From Plant Press Vol. 17 no. 1, January 2014.
The Tractatus de Herbis (Treatise on Medicinal Plants) is a manual of materia medica compiled during the 13th century. It describes the plants that were used for therapeutic purposes together with their medicinal uses. Text would often accompany the color illustrations of the plants. Users of this manual, however, eventually stopped reproducing text and illustrations together and started producing copies of the illustrations only. The manuscript Sloane 4016 made around 1440 in Italy is one such edition. It has recently been reproduced in a limited edition facsimile replica of 987 copies by the Spanish publishing house Moleiro Editorial. This limited edition is joined by a full-color commentary volume of study (512 pp.) by Alain Touwaide, Research Associate of the Department of Botany and Scientific Director of the Institute for the Preservation of Medical Traditions.
The major question posed by the commentary volume is why Tractatus de Herbis researchers abandoned writing text. The captions of the illustrations provided the names of the plants in the different languages used in the 15th century, all written with the Latin alphabet. The illustrations hint at the function of the botanical album as an international work that could be used by all the different linguistic groups, whereas the text of the Tractatus could be used only by those who understood Latin. In this view, the development of the botanical album is an unsuspected very modern phenomenon that sheds a completely new light on the history of botanical illustration and highlights a process of internationalization and, at the same time, of linguistic specialization coupled with a principle of economy that had not been uncovered so far.
Such is the Tractatus de Herbis, codex Sloane 4016 – a book without narrative text, containing only captions, so that it could be used by all readers. It was a book connecting the populations of the Middle Ages thanks to its visual nature, a book that was based on image.
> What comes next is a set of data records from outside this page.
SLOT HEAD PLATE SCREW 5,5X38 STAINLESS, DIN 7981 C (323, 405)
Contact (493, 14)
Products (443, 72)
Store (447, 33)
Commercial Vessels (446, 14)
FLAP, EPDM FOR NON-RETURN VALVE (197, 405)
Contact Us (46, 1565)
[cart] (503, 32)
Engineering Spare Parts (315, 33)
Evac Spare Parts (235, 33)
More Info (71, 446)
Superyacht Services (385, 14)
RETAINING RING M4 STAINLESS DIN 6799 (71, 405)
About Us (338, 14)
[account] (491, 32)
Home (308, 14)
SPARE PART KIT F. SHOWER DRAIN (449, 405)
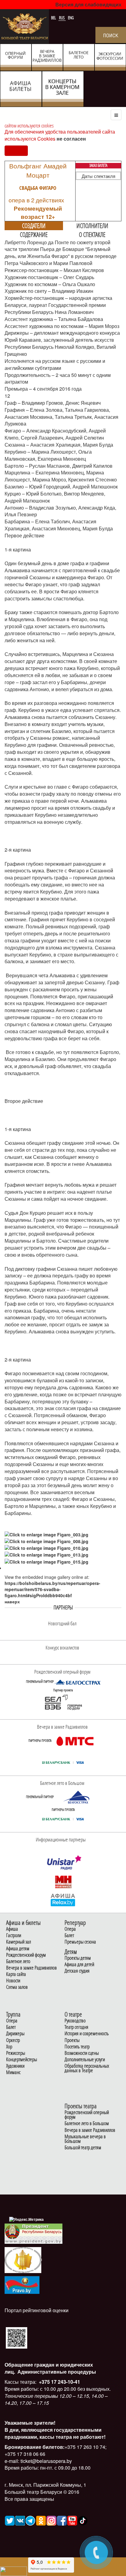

This was a manuscript that allowed for transcending differences, in short, a book that shows us that the Middle Ages were not an obscure era, but one perfectly capable of mastering visual communication within a modern framework.
A selection of 18 pages from the Tractatus de Herbis is available on the Moleiro website <http://www.moleiro.com/en/books-of-medicine/tractatus-de-herbis.html>.
The Joseph F. Cullman 3rd Library of Natural History holds the Smithsonian’s collection of rare books in the natural sciences. This library has acquired this publication and it is available to view by appointment.